→ Document extract
# HBSE 9th Class Maths Notes Chapter 11 Constructions

Haryana State Board HBSE 9th Class Maths Notes Chapter 11 Constructions Notes.

## Haryana Board 9th Class Maths Notes Chapter 11 Constructions

Introduction
In previous chapters, we have drawn rough diagrams to prove theorems or solving exercise. But sometimes we need to construct accurate figures. For example, to draw a map of building to be constructed, to design the parts of machine and tools etc. To draw such figures the following geometrical instruments are needed:
(i) A graduated scale, (ii) a pair of set squares, (iii) a pair of dividers, (iv) a pair of compasses, (v) a protractor (see in the figure below). These instruments are used in drawing a geometrical figure, such as a triangle, quadrilateral, trapezium, circle etc. In this chapter we will learn about some simple and basic constructions such as bisector of a line segment, bisector of a given angle, constructions of some standard angle and some constructions of triangles with the help of graduated scale, compass and protractor. Key Words
→ Geometrical Construction: A geometrical construction is the process of drawing a geometrical figure using only two instruments-an ungraduated ruler and compass.

→ Source excerpt
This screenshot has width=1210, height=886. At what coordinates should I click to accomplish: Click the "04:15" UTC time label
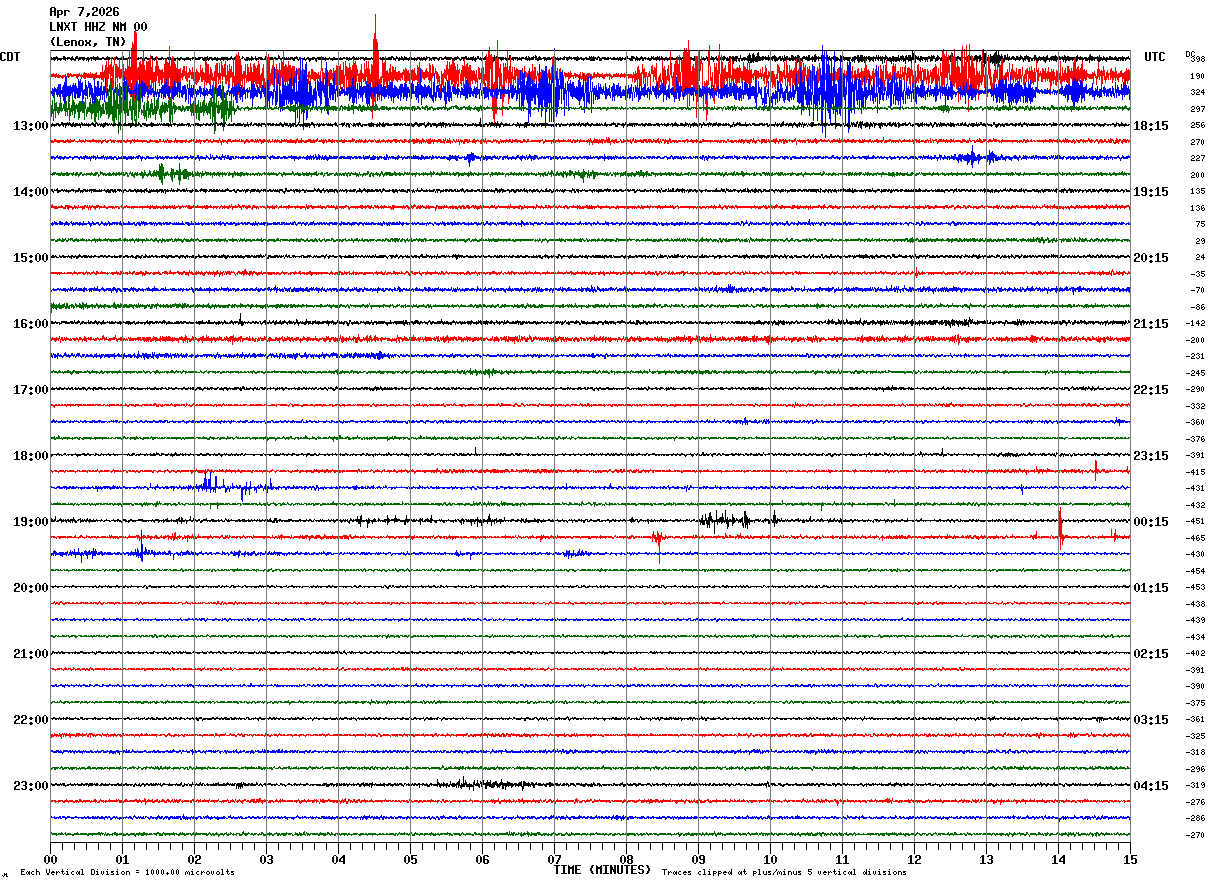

→ Tasks for this exercise
A: How would the sentence "But sometimes we need to construct accurate figures." from the constructions notes read in Spanish?
B: Extend the notes on geometrical constructions, picking up after their final sentence.
The material was taken from a different source than the text.

→ Answer set
A: Pero a veces necesitamos construir figuras precisas.

B:
→ Perpendicular bisector: A line which divides the given line in two equal parts and is perpendicular to the line segment is called the perpendicular bisector.

→ Corresponding: Angles, lines and points in one figure which bear a similar relationship, each to each, to angles, lines and points in another figure.

→ Triangle: A closed figure which bounded by three line segments is called a triangle.

→ Isosceles triangle: If at two sides of a triangle are equal, it is called an isosceles triangle.

→ Equilateral triangle: If all three sides of a triangle are equal, it is called an equilateral triangle.

→ Perimeter of a triangle: Sum of the all sides of a triangle is called the perimeter of a triangle.

→ Median: The median of a triangle, corresponding to any side, is the line joining the midpoint of that side with the opposite vertex.

→ Altitude: An altitude of a triangle, corresponding to any side, is the length of perpendicular drawn from the opposite vertex to that side.

Basic Concepts
Basic Constructions
(a) Construction 11.1: To construct the bisector of a given angle.
We have an ∠ABC, we need to construct its bisector.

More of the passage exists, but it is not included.